A 181-page document posted by the U.S. Bankruptcy Court for the Southern District of Texas in Houston has put the wheels in motion — as was widely expected — on a swift emergence from Chapter 11 bankruptcy protection and debtor-in-possession status by Cumulus Media.
The agreement sees the owner of broadcast radio stations ranging from KNBR in San Francisco to WSSX in Charleston, S.C., and a wide variety of markets across the U.S., enter into a restructuring support agreement dated March 4, 2026.
Importantly, this sees Cumulus’ creditors assume control of the radio station owner and parent of national radio arm Westwood One.
As previously reported, the court’s approval of the restructuring plan will restructure roughly $660 million in debt. Cumulus will emerge as a private company with Mary Berner remaining in the CEO role and Frank López-Balboa continuing as CFO — unless a newly constituted Cumulus Media Board of Directors decides otherwise.
A new board, selected by the consenting 2029 holders, takes over on the effective date, which cannot occur until FCC consent is issued. The reorganized company will operate with plan securities exempt from Securities Act registration requirements.
Bankruptcy Judge Alfredo R. Pérez, sitting in the Southern District of Texas in Houston, signed the confirmation order on Wednesday after 48 minutes, less than six weeks after Cumulus filed for Chapter 11 protection. A prepackaged restructuring plan helped making the process a swift one, even with SoundExchange balking over the path to a cleaner balance sheet. A U.S. Trustee objection was overruled.
Cumulus had a rather clear path toward reemergence from debtor-in-possession status, as it had secured creditor support and solicited plan votes before entering bankruptcy with ABL facility claim holders, 2029 secured claim holders, and other funded debt claim holders approving the plan.
The reorganization converts the bulk of the company’s secured debt into equity.
As previously reported, holders of allowed 2029 secured claims, which the plan fixes at approximately $168.6 million, will receive 95% of the reorganized company’s new common stock along with $50 million in exit convertible notes.

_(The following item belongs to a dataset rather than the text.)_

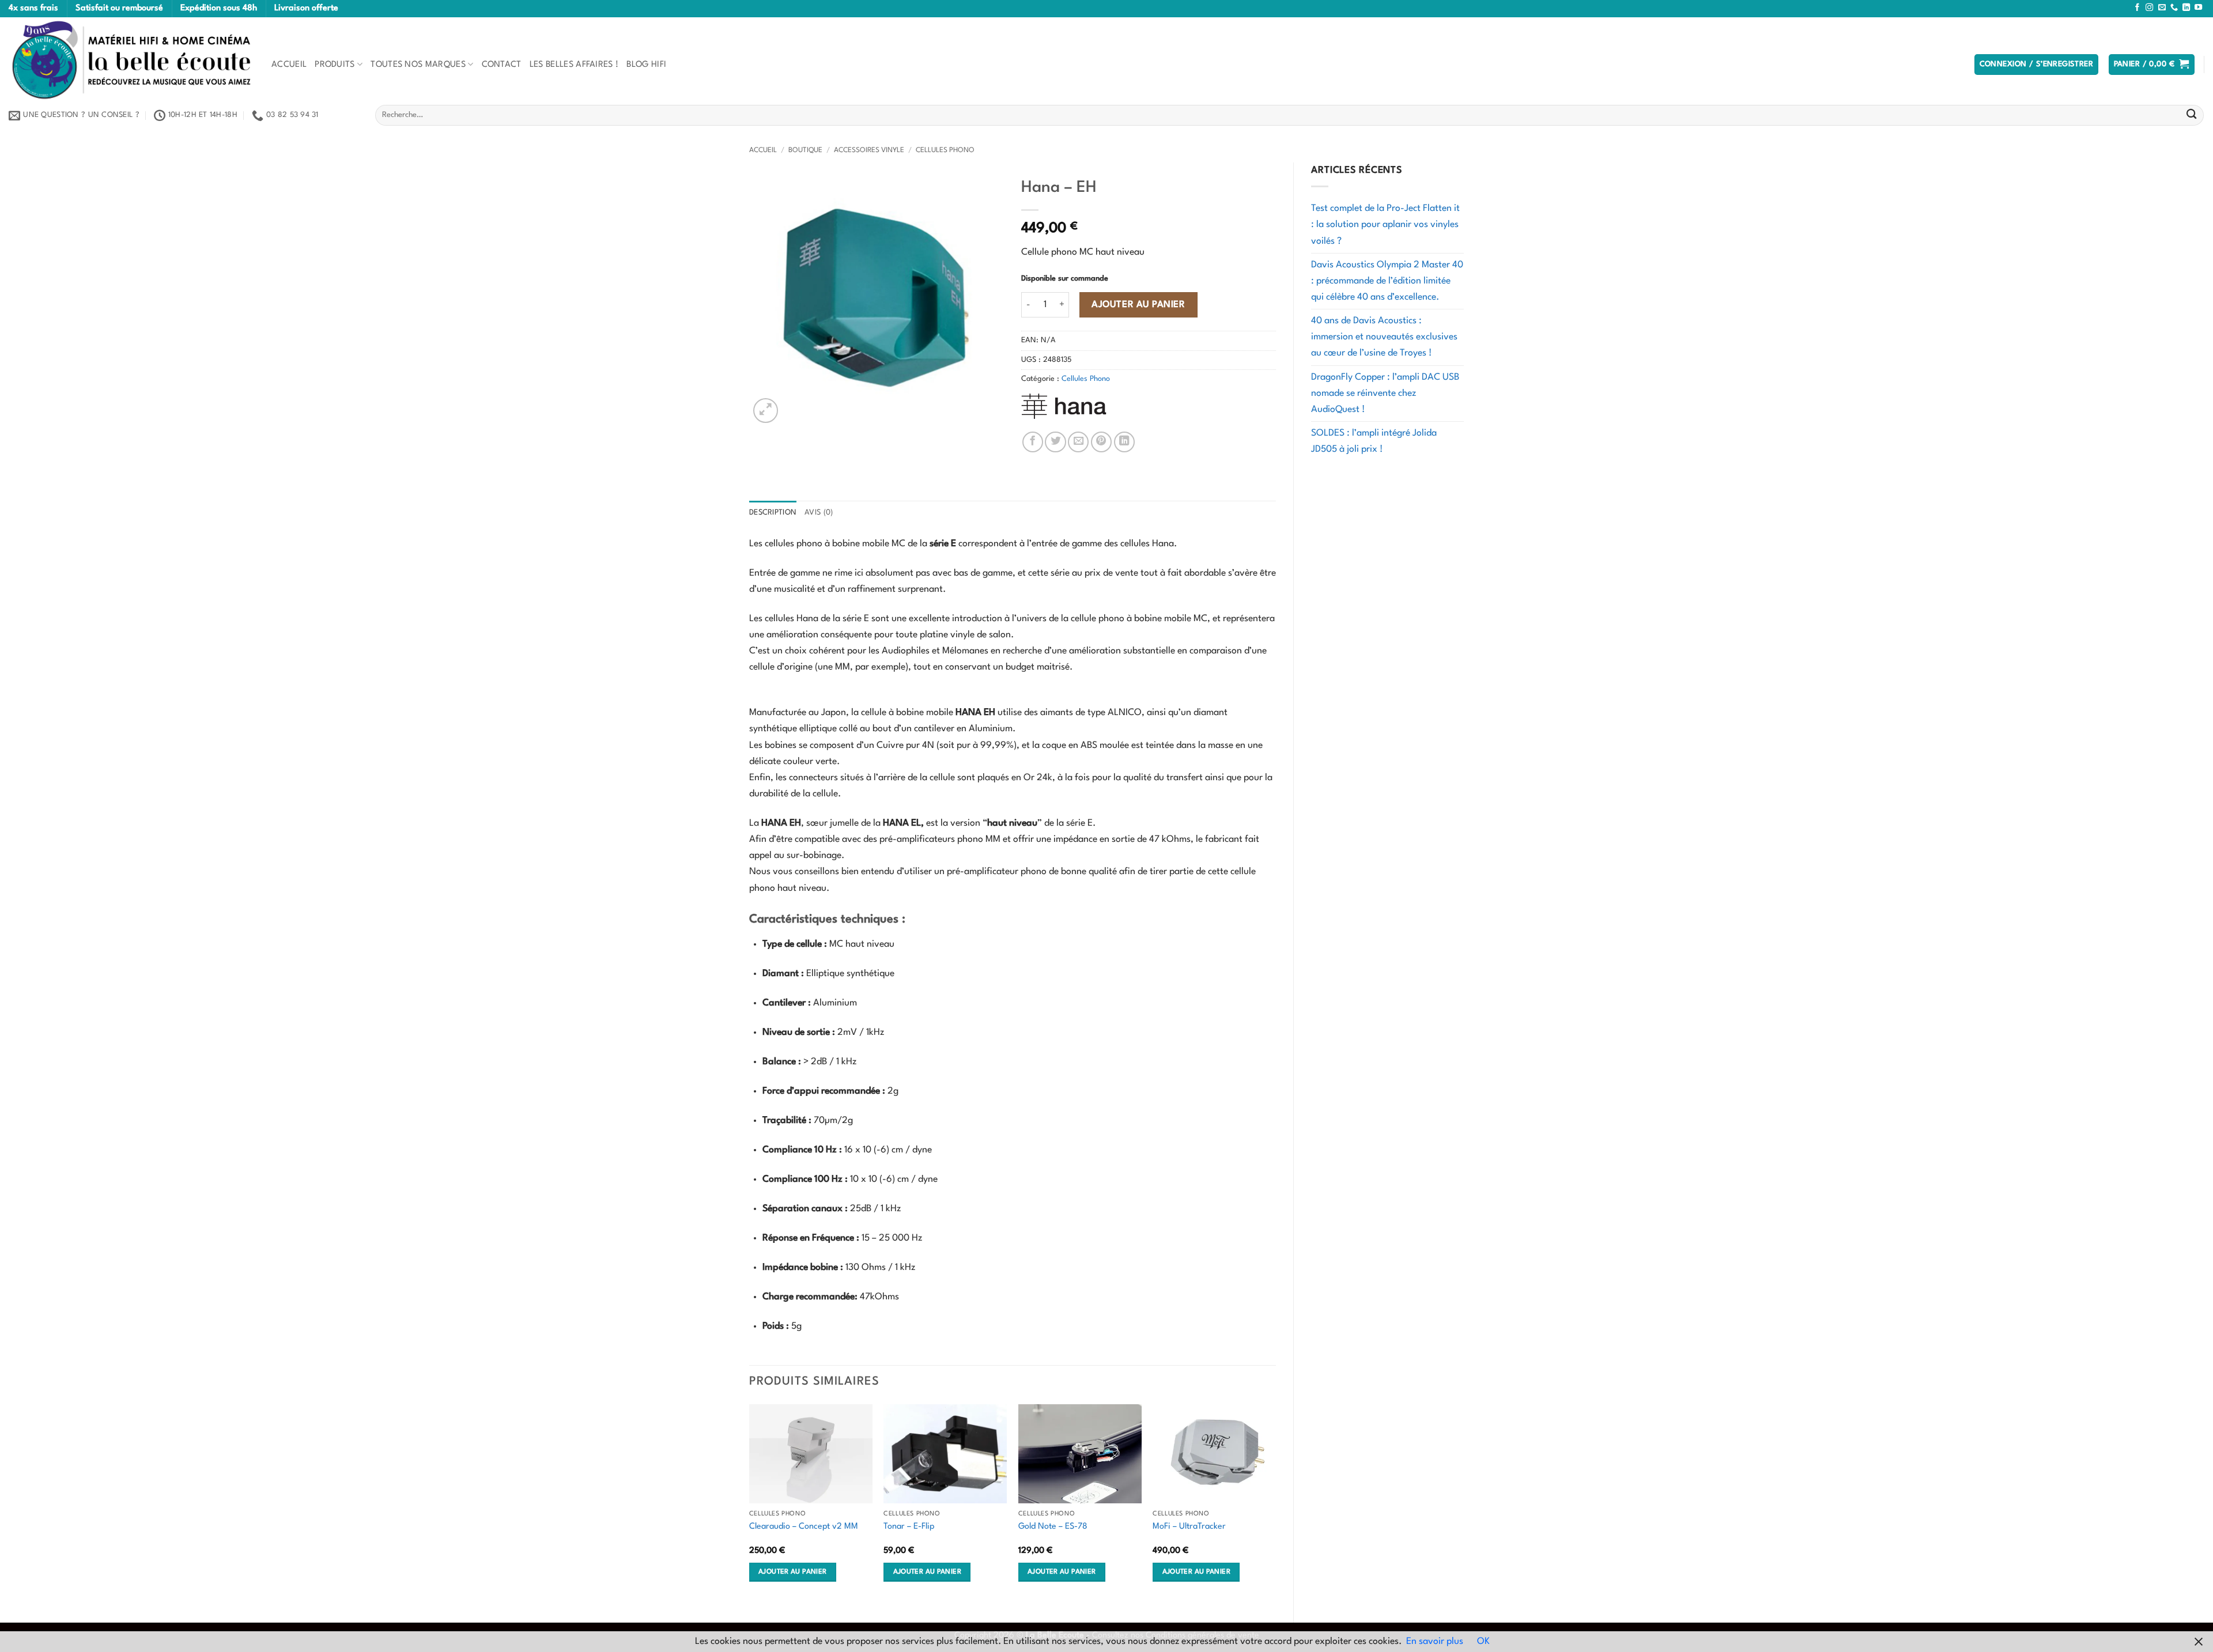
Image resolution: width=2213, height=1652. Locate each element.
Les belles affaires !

Holders of other funded debt claims, encompassing 2026 notes, 2026 term loans, and 2029 deficiency claims totaling roughly $494.5 million, will receive the remaining 5% of new equity.

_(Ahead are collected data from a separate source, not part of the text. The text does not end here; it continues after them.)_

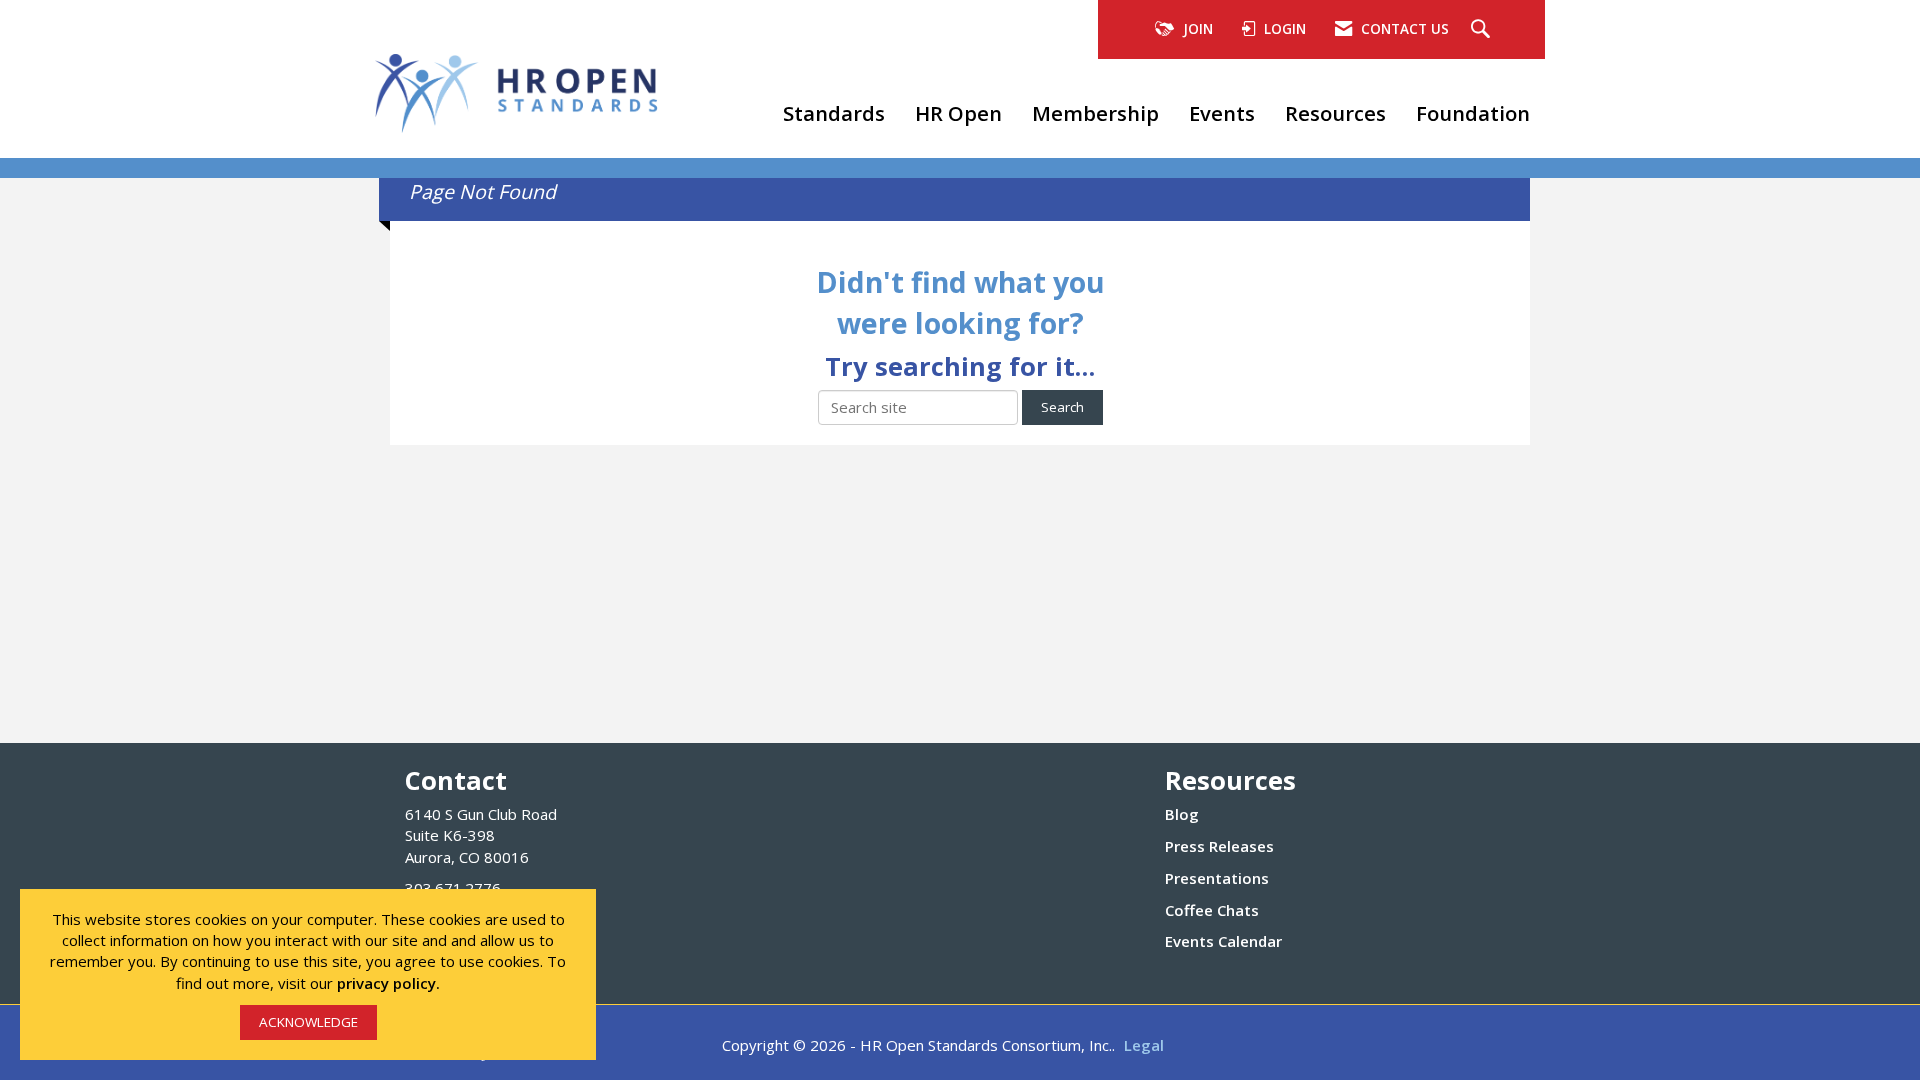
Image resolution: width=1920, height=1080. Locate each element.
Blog (1182, 814)
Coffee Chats (1212, 910)
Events (1222, 113)
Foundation (1473, 113)
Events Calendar (1223, 941)
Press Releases (1219, 846)
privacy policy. (388, 983)
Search (1062, 407)
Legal (1144, 1045)
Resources (1335, 113)
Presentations (1217, 878)
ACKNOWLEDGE (308, 1022)
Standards (834, 113)
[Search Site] (1483, 30)
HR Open (958, 113)
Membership (1095, 113)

Previously existing shareholders will receive nothing.
The plan’s effectiveness remains conditioned on FCC approval of a transfer of control application for Cumulus’s broadcast licenses, which the company must now file.

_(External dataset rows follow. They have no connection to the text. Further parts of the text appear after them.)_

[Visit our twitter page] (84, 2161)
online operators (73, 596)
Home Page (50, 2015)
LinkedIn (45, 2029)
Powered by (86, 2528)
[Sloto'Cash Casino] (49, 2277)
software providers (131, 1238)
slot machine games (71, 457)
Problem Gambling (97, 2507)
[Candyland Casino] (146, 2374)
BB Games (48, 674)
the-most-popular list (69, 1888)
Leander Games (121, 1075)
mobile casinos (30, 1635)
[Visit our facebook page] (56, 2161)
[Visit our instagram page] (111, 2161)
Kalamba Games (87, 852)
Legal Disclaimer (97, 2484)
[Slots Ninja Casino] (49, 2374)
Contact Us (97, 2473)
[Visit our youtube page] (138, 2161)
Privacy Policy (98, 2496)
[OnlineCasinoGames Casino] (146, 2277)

SoundExchange secured specific carve-outs protecting its statutory royalty audit rights for calendar years 2017 through 2022, with all applicable limitation periods tolled for the duration of the bankruptcy.
The NFL’s audio rights agreement with Westwood One is assumed under the plan without modification.

In prepared comments distributed at 4:45pm Eastern on Wednesday, Berner said, “When we initiated this prepackaged restructuring in March, we did so with a clear objective: to right-size our balance sheet to support long-term success. The court’s prompt approval of our plan keeps us firmly on track to eliminate approximately $600 million in debt and positions us to emerge with a significantly stronger financial foundation. We look
forward to completing the restructuring and emerging as a well-capitalized company, better equipped to compete in the evolving audio landscape.”